When Shin returned, he was back to normal. His dark hair was sleek with water and my yellow dress, which I’d hung to dry last night, was on his arm. “Trade your dress for that shirt,” he said, jokingly.

“What about your shirt from last night? Isn’t it dry?”

“I want the one you’re wearing.”

I turned red, and surprisingly, so did Shin. I went into the bathroom, changed, and gave him the new men’s shirt I’d been wearing, now sadly crumpled since I’d slept in it. After that, not knowing what to say, we went down and checked out of the hotel. The same clerk was there and she gave us a look.

“There was some noise from your room last night.”

“Yes,” said Shin. “I fell off the bed.”

She pursed her mouth, and I had to stifle the hysterical urge to giggle, squeezing Shin’s hand instead. And so we left Taiping, that rainy, romantic little town between the limestone hills. One day, I thought, I’d like to come back with Shin. And do everything properly.



* * *



I was headed to Falim, since I wanted to check on my mother. Shin would go on to Batu Gajah for his shift at the hospital. “Be careful when you go home,” he said.
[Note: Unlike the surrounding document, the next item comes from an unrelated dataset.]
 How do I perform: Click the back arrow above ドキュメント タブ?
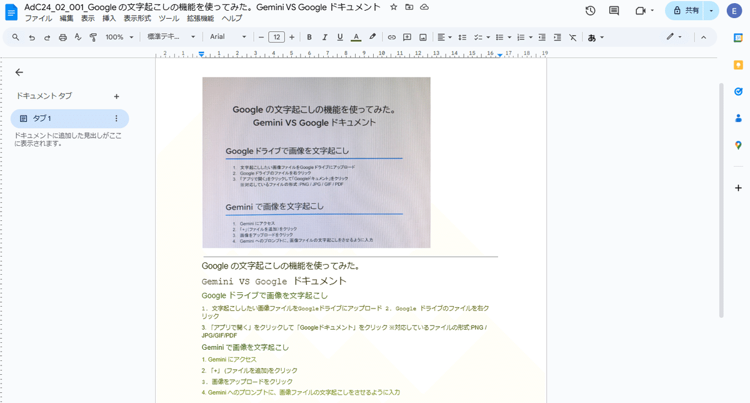pyautogui.click(x=19, y=72)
We’d held hands secretly all the way on the train; it wasn’t proper to display physical affection in public, but when no one was looking, Shin had sneaked a couple of kisses. I was so happy that I must have been grinning like an idiot, and Shin wasn’t much better.

“I can keep a secret,” I said.

In answer, Shin put his lips against my ear. “See?” he murmured. “You’re all flustered now.”
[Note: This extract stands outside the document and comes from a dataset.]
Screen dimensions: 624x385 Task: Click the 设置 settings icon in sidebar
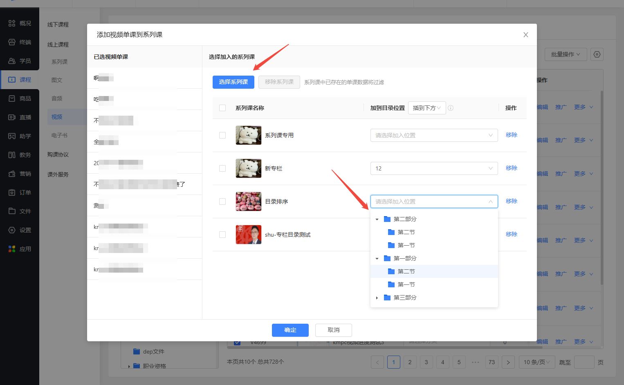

I hated to admit it, but he was right. Recalling how Shin had said, I’ll make you mine, I wondered if all men had this power over women. Whether by laying hands on us, by caresses and sweet words, they could bend us to their will. I didn’t like that idea. But no, Robert had kissed me before and the results had been disastrous.

“Shin,” I said slowly. “Do you have another girl?”

“No.”

“Then whose ring is this?”

“It’s yours. Didn’t I give it to you?”

I was dumbfounded. Certainly, he’d handed it to me in front of Matron, but I’d assumed he was just playing along. Shin looked sheepish. “I meant to do it in a better way—not like that.”

“I thought you had a girlfriend in Singapore. Koh Beng said so.”

“That’s because when I’m in Singapore, I say I’ve a girl back in Ipoh, and vice versa. Otherwise it’s troublesome. People ask if I’m available, or try to set me up. But it’s always been you.”

I felt giddy. “You bought a ring for me?”

In answer, he kissed the palm of my hand. “I thought I might as well go for it. Especially since Ming got engaged.”

“But it doesn’t fit.”

“The way you eat, I thought you’d be fatter by now.”